Thana Bhawan is a town in Shamli district (formerly part of Muzaffarnagar district) in the Indian state of Uttar Pradesh. It was known as Prabuddhnagar first time, when this district came into focus. It is situated on Delhi–Shamli national highway, it is 100 km away from Delhi, 45 km from Saharanpur, 38 km from Muzaffarnagar and 59.6 km away from Panipat (Haryana). Border of this district is connected with district Muzaffarnagar in east and with Haryana in west and with Saharanpur in north and with district Baghpat it is connected in south. It is said that the name Thana Bhawan emerged from the name of Devi Bhawan Temple.
In the 18th century it was home to mostly Hindu and Muslims families.
It is situated on the Delhi–Saharanpur highway NH 709B around 120 km from Delhi.

==Religions==
Hindu and Muslim families reside in Thana Bhawan. The ancient Devi Bhawan Temple and other temples like Jassu Wala, Ashram Panchtirthi and Jahar Veer Goga Ji Maadhi are situated here. Every year a grand mela is organised in worship of Gogaji. The town is home to Ashraf Ali Thanwi's house, his grave, madrasa and library. Maulana Fateh Mohammed's house is also situated in Thana Bhawan.

==Education==
There are five Inter colleges and tuition: Kisan Inter College, Divya Public School, Lala Lajpat Rai Inter College and Lala Lajpat Rai Kanya Inter College. Anand Public School, Arpan Senior Secondary School, Alpine International School, Sanatan Dharm Higher Secondary School, Saraswati Public Junior High School

There is only one college, Chaudhary Atar Singh Degree College, which is affiliated to Chaudhary Charan Singh University, Meerut.
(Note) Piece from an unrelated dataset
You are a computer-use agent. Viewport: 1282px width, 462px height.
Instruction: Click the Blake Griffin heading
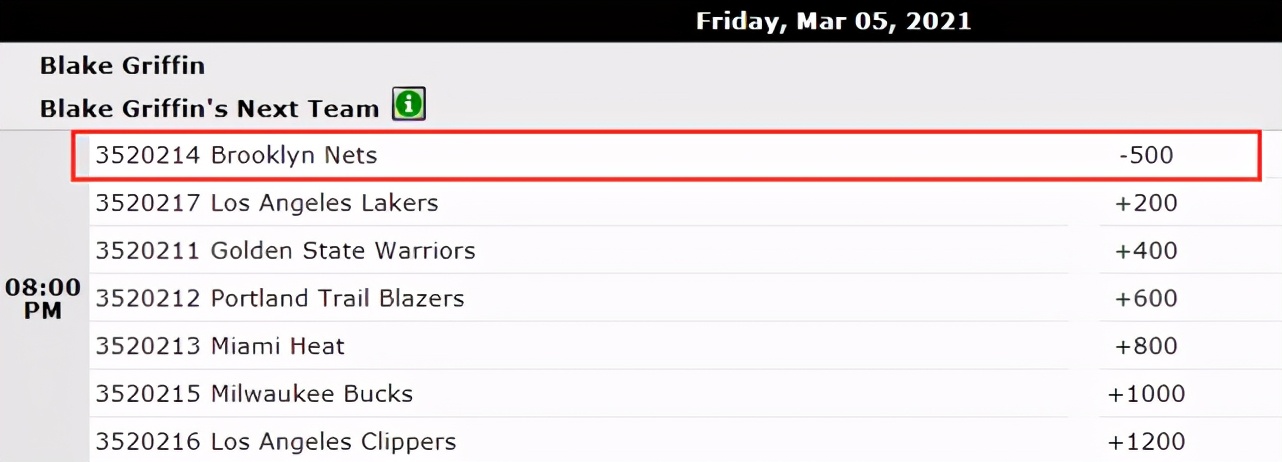122,66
It was opened with the objective of providing higher education to the town's people so that they could study in their own town.

==Demographics==
As of 2001, Thana Bhawan had a population of 31,183. Males constitute 53% of the population and females 47%. Thana Bhawan has an average literacy rate of 47%, lower than the national average of 59.5%: male literacy is 54%, and female literacy is 39%. In Thana Bhawan, 18% of the population is under 6 years of age.

Thana Bhawan is also a UP State Assembly constituency itself, with nearly 240,000 voters.

== Notable personalities==

- Ashraf Ali Thanwi (1863–1943) was an Indian Islamic scholar of the Deobandi movement. He wrote more than a thousand books.
- Shaukat Thanvi (1904–1963), whose family came from Thana Bhawan, was a Pakistani journalist, essayist, columnist, novelist, short story writer, broadcaster, playwright, humorist and poet. He received the Tamgha-e-Imtiaz Award in 1963 from the President of Pakistan.
- Ehtisham ul Haq Thanvi (1915-1980) was a Pakistani Islamic scholar

==Economy==
Thana Bhawan is famous for the production of many crops, the main ones being rice, wheat, garlic, onions, potato, and sugarcane. This place is also famous for clothes, garments, grocery and other items markets. The nearby village people come here to purchase daily needs items.